Credit.com receives compensation for the financial products and services advertised on this site if our users apply for and sign up for any of them.

Hello, Reader!

Thanks for checking out Credit.com. We hope you find the site and the journalism we produce useful. We wanted to take some time to tell you a bit about ourselves.

Our People

The Credit.com editorial team is staffed by a team of editors and reporters, each with many years of financial reporting experience. We’ve worked for places like the New York Times, American Banker, Frontline, TheStreet.com, Business Insider, ABC News, NBC News, CNBC and many others. We also employ a few freelancers and more than 50 contributors (these are typically subject matter experts from the worlds of finance, academia, politics, business and elsewhere).

Our Reporting

We take great pains to ensure that the articles, video and graphics you see on Credit.com are thoroughly reported and fact-checked. Each story is read by two separate editors, and we adhere to the highest editorial standards. We’re not perfect, however, and if you see something that you think is wrong, please email us at editorial team [at] credit [dot] com,

The Credit.com editorial team is committed to providing our readers and viewers with sound, well-reported and understandable information designed to inform and empower. We won’t tell you what to do. We will, however, do our best to explain the consequences of various actions, thereby arming you with the information you need to make decisions that are in your best interests. We also write about things relating to money and finance we think are interesting and want to share.
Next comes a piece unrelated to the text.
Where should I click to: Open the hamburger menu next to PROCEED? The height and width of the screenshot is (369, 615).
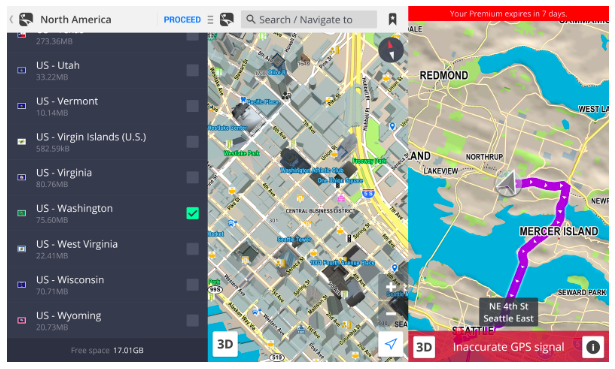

In addition to appearing on Credit.com, our articles are syndicated to dozens of other news sites. We have more than 100 partners, including MSN, ABC News, CBS News, Yahoo, Marketwatch, Scripps, Money Magazine and many others. This network operates similarly to the Associated Press or Reuters, except we focus almost exclusively on issues relating to personal finance. These are not advertorial or paid placements, rather we provide these articles to our partners in most cases for free. These relationships create more awareness of Credit.com in general and they result in more traffic to us as well.

Our Business Model

Credit.com’s journalism is largely supported by an e-commerce business model. Rather than rely on revenue from display ad impressions, Credit.com maintains a financial marketplace separate from its editorial pages. When someone navigates to those pages, and applies for a credit card, for example, Credit.com will get paid what is essentially a finder’s fee if that person ends up getting the card. That doesn’t mean, however, that our editorial decisions are informed by the products available in our marketplace. The editorial team chooses what to write about and how to write about it independently of the decisions and priorities of the business side of the company. In fact, we maintain a strict and important firewall between the editorial and business departments. Our mission as journalists is to serve the reader, not the advertiser. In that sense, we are no different from any other news organization that is supported by ad revenue.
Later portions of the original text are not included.